Screen
A breezy trip
Away We Go is a welcome lighthearted departure
Thu, Jun 25, 2009 (midnight)
Director Sam Mendes pretty much exclusively makes serious, important films. Three of his four features—American Beauty, Road to Perdition, Revolutionary Road—were nominated for and/or won Oscars, and all of his work is aimed squarely at the awards-season sweet spot. Produced quickly right after Revolutionary Road (Mendes tends to take years between projects), Away We Go isn’t exactly a complete departure for the filmmaker—it’s a comedy, sure, but it has somber undertones and a few tearjerking moments, and its writing and acting is serious enough that award nominations aren’t out of the question. But for a filmmaker whose work can be called composed at best and airless at worst, it’s a rare illustration of his loosening up and taking a breath.
The Details
- Away We Go
- John Krasinski, Maya Rudolph
- Directed by Sam Mendes
- Rated R
- Beyond the Weekly
- Away We Go
- Rotten Tomatoes: Away We Go
- IMDb: Away We Go
After the toxic marriage at the heart of Revolutionary Road, Away offers a refreshing antidote: Its protagonists, Burt (John Krasinski) and Verona (Maya Rudolph), are a generally well-adjusted, happy couple who love each other and are expecting a baby (a situation they eagerly embrace). They’re also a nice counterpoint to the arrested-adolescent males who dominate mainstream comedies; neither is more (or less) ill-prepared than the other for what lies ahead. Their only real problem is that Burt’s slightly loony parents (Catherine O’Hara and Jeff Daniels) have decided to move to Belgium, thus taking away Burt and Verona’s support system as well as the entire reason they live where they do.

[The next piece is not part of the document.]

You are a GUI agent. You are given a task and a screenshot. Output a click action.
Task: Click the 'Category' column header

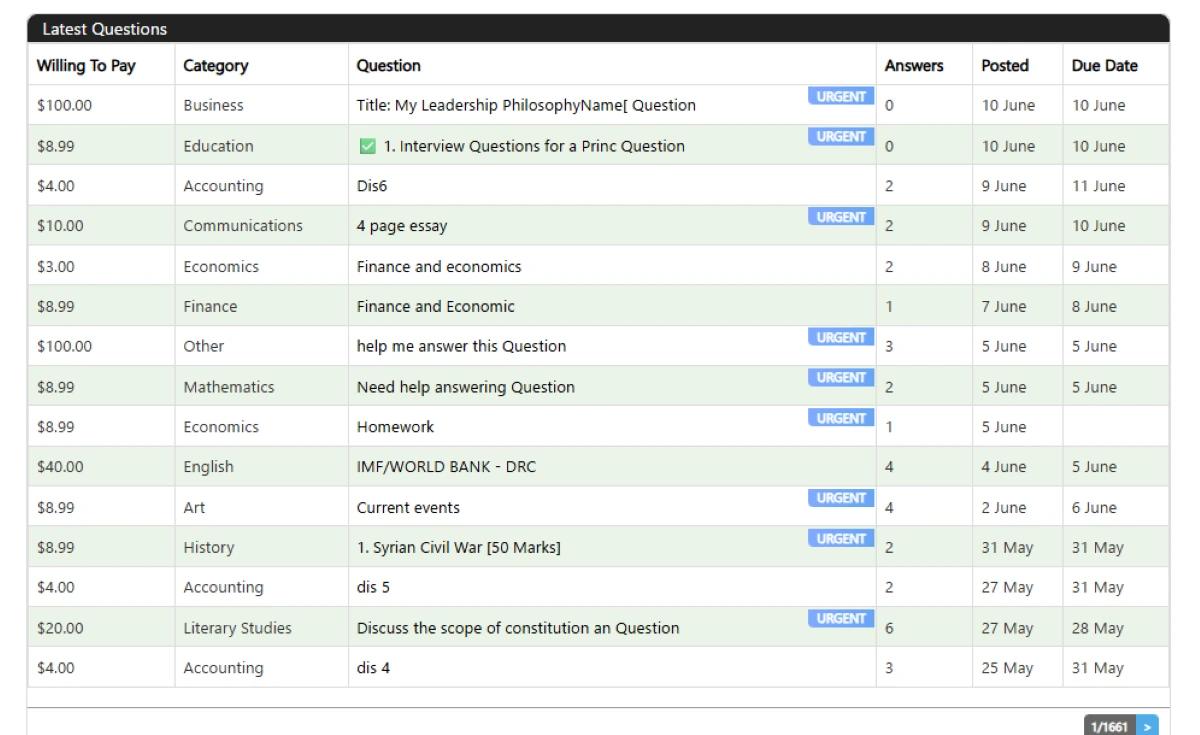click(215, 66)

Faced with an uncertain future both terrifying and exciting, they set off on a trip to find a new place in which to start their new family, along the way visiting friends and family who conveniently each teach the couple something about the kind of parents (and people) they wish to be. The structure of the screenplay by novelists Dave Eggers and Vendela Vida is a little schematic, each section punctuated by a title card reading “Away to [Next City],” but Krasinski and Rudolph provide a strong through line with their warm, low-key performances, and succeed at making you root for Burt and Verona as future parents. Although both actors come from more broadly comedic backgrounds (Krasinski on The Office and Rudolph on Saturday Night Live), they shift effortlessly from silly gags to wistful introspection.

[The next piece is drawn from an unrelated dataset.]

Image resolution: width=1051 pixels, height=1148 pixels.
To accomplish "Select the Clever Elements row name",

The supporting characters each get minimal screen time, and are by necessity a little one-dimensional, each essentially illustrating one trait for Burt and Verona to react to. Allison Janney, as a former co-worker of Verona’s who’s a completely irresponsible and self-centered parent, and Maggie Gyllenhaal, as Burt’s childhood friend who’s raising her kids according to some dicey new-age philosophies, offer the broadest and least grounded portrayals, but they also provide some of the movie’s funniest moments. Those stops (in Phoenix and Madison, Wisconsin, respectively) are the earliest on the tour, and later visits (to Burt and Verona’s college friends in Montreal and Burt’s brother in Miami) are subtler and carry more emotional weight.

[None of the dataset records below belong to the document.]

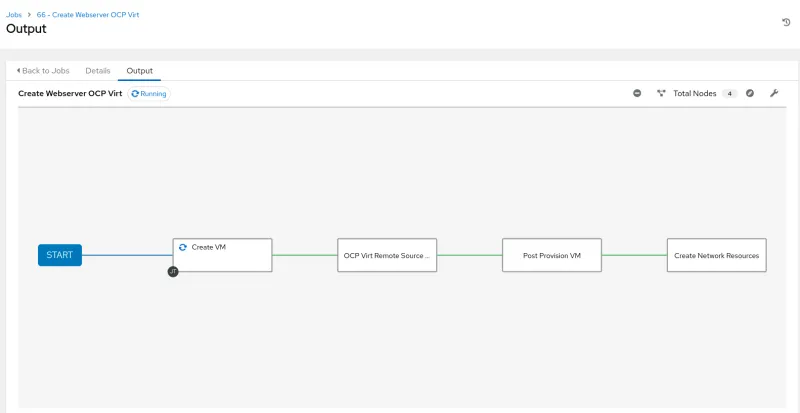The image size is (800, 413).
Task: Click running sync icon in Create VM node
Action: [x=183, y=247]
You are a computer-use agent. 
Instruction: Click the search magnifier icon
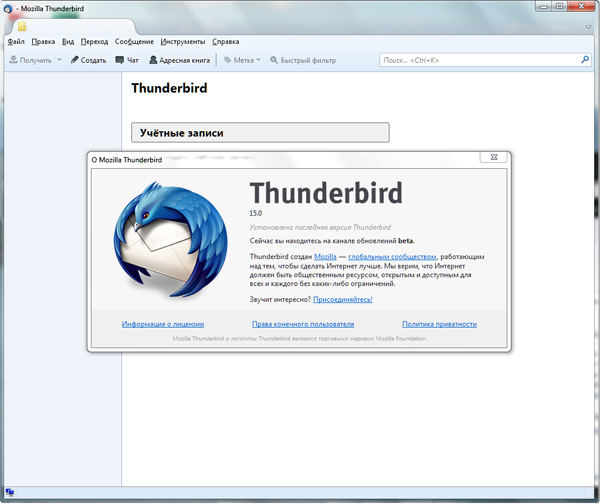point(584,60)
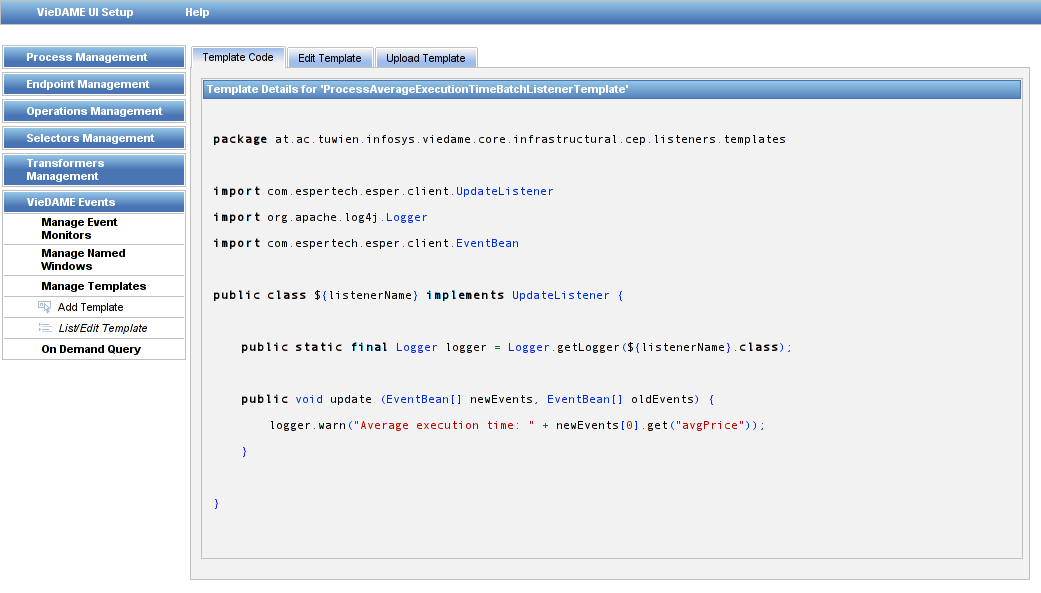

This isn’t a movie that needs serious moments of revelation to work, though, and Mendes is surprisingly restrained in playing those out. It’s obvious where Burt and Verona are ultimately going to end up settling down from the moment someone mentions the place, but arriving at that destination doesn’t feel hokey or contrived, just inevitable. Mendes allows his actors enough room to connect with each other while still keeping a tight rein on shot composition and narrative pacing. It’s his slightest, most inconsequential movie yet, but that’s exactly what’s so nice about it.